I use a technique called bead beating, which allows the collected cells/DNA to detach from the filter and be fully resuspended in the buffer. At this point, samples can be refrozen, but since I have time, I will continue processing them through digestion and extraction. I add a small amount of an enzyme called Proteinase K to each sample that will break open the cells and expose the DNA contained within. While those are digesting in a preheated water bath, I take the time to set up the extraction robots which are an automated system that will separate the newly free DNA from the rest of the cellular material in the sample, giving us a clean DNA sample ready to be amplified for analysis. I make sure to include an extraction blank with every set that I extract to check for contamination in this step of the workflow. After the extraction is complete, I move these samples to our clean lab so I can run a quantitative polymerase chain reaction (qPCR) on them later this week.

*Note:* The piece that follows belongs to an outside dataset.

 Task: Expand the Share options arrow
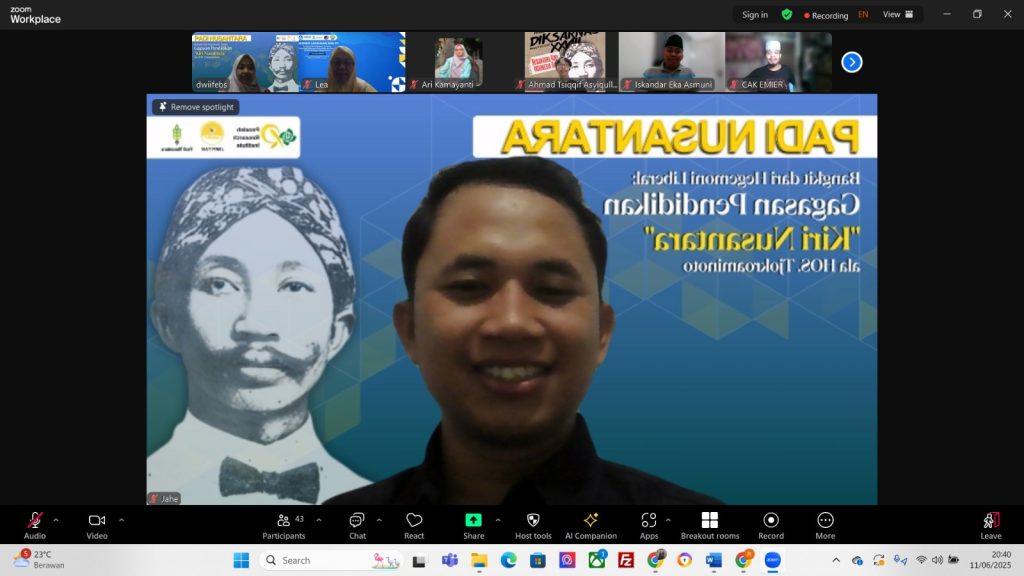click(x=495, y=519)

picture of QuickGene-Auto12S automated extraction system
USGS lab tech, Megan Voshage, adds samples into the QuickGene-Auto12S automated extraction system.


Emile’s Day: qPCR

image of plating samples
USGS lab tech, Emile Ellingsworth, plates samples onto 96-well plate for qPCR.

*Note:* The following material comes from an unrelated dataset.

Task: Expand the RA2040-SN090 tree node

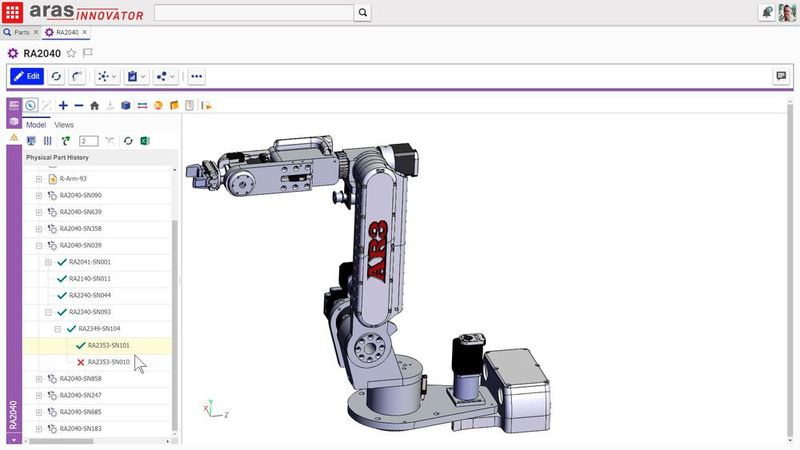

Today I am working primarily on running qPCR reactions to quantify the amount of Mucket (Actinonaias ligamentina) DNA in previously collected samples. Mucket mussels are not federally endangered, but we use them as a comparison species when investigating population levels of endangered mussels. I extracted these samples earlier this week, so the DNA is stored in CDT buffer and is ready to be run on a real-time PCR thermocycler. I start setting up this qPCR by making mastermix, which consists of buffers, Taq polymerase enzyme, and a set of carefully crafted primers and probes specific for a section of the species’ mitochondrial genome that will bind with the DNA. I also make my standards; these are a set of known DNA concentrations that can be compared to the values obtained from my samples after the PCR reaction is completed. I then plate the mastermix, standards, and samples by adding precise amounts of each to the wells on a 96-well plate, which allows for the amplification of up to 24 samples in triplicate reactions.

image of PCR thermocycler
USGS lab tech, Emile Ellingsworth, inspects the 96-well plate before placing it in the real-time PCR thermocycler.

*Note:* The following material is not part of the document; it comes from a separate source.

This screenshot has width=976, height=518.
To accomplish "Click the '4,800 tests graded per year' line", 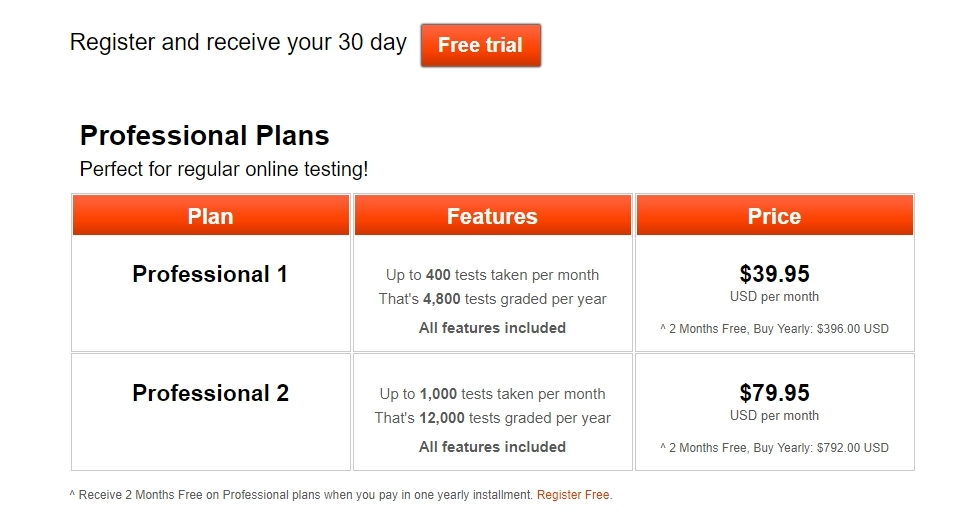I will click(x=492, y=299).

Once I am done plating, I seal the plate and put it in a centrifuge to pull down any extra drops of liquid on the side of wells that may change the results of the qPCR testing. I can now put the plate in the thermocycler; this machine heats and cools the plate, which allows for the primers to bind the DNA at a selected location and for the polymerase to extend and amplify this selected region. The probe is degraded by the polymerase as it binds to the new strands of target DNA causing it to release a fluorescent label, a signal that can be picked up by the machine and read as an indication of how much DNA is in the reaction. The amount of DNA in the reaction for each sample is then compared to the known standards, which I can ultimately use to determine the amount of target DNA that was originally in the sample.





Collecting water samples, extracting DNA from these samples, and quantifying that DNA in a qPCR are all integral parts of our daily activities in the CERC eDNA Lab. Results from our lab after this workflow can provide valuable knowledge about of the presence of endangered and invasive species in a variety of aquatic habitats. This knowledge is invaluable in informing further conservation efforts conducted by our collaborators.

image of lab techs in the CERC qPCR lab
Anton Sokolic, Megan Voshage, and Emile Ellingsworth in the qPCR lab at CERC.